Efeito agudo da isquemia pré-condicionante no desempenho aeróbico em corredores
Resumo
O objetivo do estudo foi analisar o efeito agudo do pré-condicionamento isquêmico no desempenho em corredores de longa distância. A amostra foi constituída por 26 corredores amadores do sexo masculino treinados e com experiência de prática na corrida de no minimo 1 ano, com média de idade de 31,85 anos (±7,35), indice de massa corporal medio de 24,96 (±2,99), média de estatura de 1,70m (±0,06) e média de área de superfície corporal de 2,95m2 (±0,10). A marca média na distância de 5kms e 10kms dos participantes do estudo era de 21,05min (±2,59) e 44,26min (±5,39) respectivamente. Os participantes foram submetidos as seguintes intervenções: (i) IPC + teste máximo incremental ou (ii) Controle/Placebo + teste máximo incremental.
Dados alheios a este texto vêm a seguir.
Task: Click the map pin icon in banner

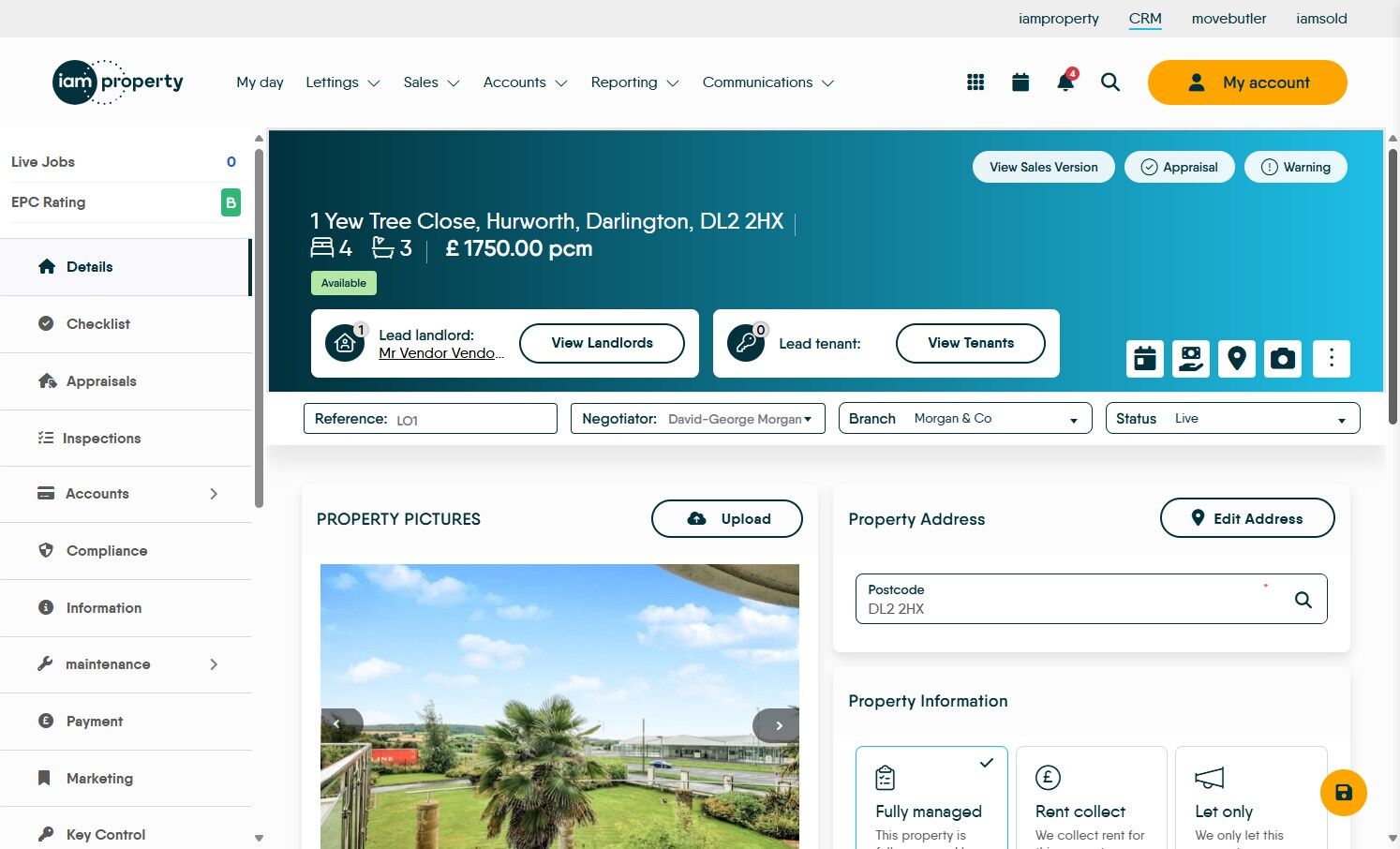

A média do tempo até a exaustão foi maior na condição IPC em comparação com a condição Placebo (IPC - 1184seg ±202; Placebo - 1150seg ±189), porém não foi identificado diferença estatisticamente significativa (p˂0,135) entre as condições. A média da FC da amostra durante os testes incrementais de corrida máxima da velocidade de 8km/h a 13km/h, quando comparadas as condições IPC x Placebo, não apresentou nenhuma diferença significativa (p˂0,066). A média da SO entre as velocidades de 8km/h a 13km/h não apresentaram nenhuma diferença significativa (p˂0,236), quando comparadas as condições IPC x Placebo. Conclui-se que o protocolo de pré-condicionamento isquêmico usado no presente estudo, baseado em 2 series de 3 minutos de isquemia separados por 3 minutos de repouso (perfusão), não tem efeito na melhora do tempo até a exaustão em corredores do sexo masculino treinados analisados nesse estudo.